"""

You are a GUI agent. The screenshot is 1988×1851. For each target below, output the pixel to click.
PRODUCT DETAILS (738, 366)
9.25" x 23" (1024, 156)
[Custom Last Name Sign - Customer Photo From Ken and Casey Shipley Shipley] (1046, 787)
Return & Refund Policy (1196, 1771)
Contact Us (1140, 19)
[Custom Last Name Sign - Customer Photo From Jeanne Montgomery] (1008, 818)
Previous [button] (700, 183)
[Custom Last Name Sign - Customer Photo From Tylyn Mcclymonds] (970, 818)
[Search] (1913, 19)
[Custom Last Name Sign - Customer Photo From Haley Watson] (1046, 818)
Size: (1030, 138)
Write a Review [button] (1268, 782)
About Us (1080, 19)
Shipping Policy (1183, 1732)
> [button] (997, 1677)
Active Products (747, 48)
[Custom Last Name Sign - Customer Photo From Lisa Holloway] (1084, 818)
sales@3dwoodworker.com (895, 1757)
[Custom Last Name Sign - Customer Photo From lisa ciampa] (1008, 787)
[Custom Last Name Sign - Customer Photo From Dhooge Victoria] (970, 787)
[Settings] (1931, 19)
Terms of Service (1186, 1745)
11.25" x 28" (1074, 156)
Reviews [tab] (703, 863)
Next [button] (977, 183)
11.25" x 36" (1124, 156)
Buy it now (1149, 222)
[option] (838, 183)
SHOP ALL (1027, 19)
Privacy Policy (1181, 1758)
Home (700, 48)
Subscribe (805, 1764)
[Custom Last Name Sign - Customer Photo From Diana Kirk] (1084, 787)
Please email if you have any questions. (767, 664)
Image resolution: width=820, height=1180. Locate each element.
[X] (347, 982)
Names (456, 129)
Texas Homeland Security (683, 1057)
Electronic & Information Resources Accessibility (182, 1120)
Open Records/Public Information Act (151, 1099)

"""

» WHAT THIS TASK INVOLVES
Once you reach the line that holds "Next [button] (977, 183)", print it and every line after it through the end of the records, word for word.

» RESULT FOR THIS EXERCISE
Next [button] (977, 183)
11.25" x 36" (1124, 156)
Buy it now (1149, 222)
[option] (838, 183)
SHOP ALL (1027, 19)
Privacy Policy (1181, 1758)
Home (700, 48)
Subscribe (805, 1764)
[Custom Last Name Sign - Customer Photo From Diana Kirk] (1084, 787)
Please email if you have any questions. (767, 664)
Image resolution: width=820, height=1180. Locate each element.
[X] (347, 982)
Names (456, 129)
Texas Homeland Security (683, 1057)
Electronic & Information Resources Accessibility (182, 1120)
Open Records/Public Information Act (151, 1099)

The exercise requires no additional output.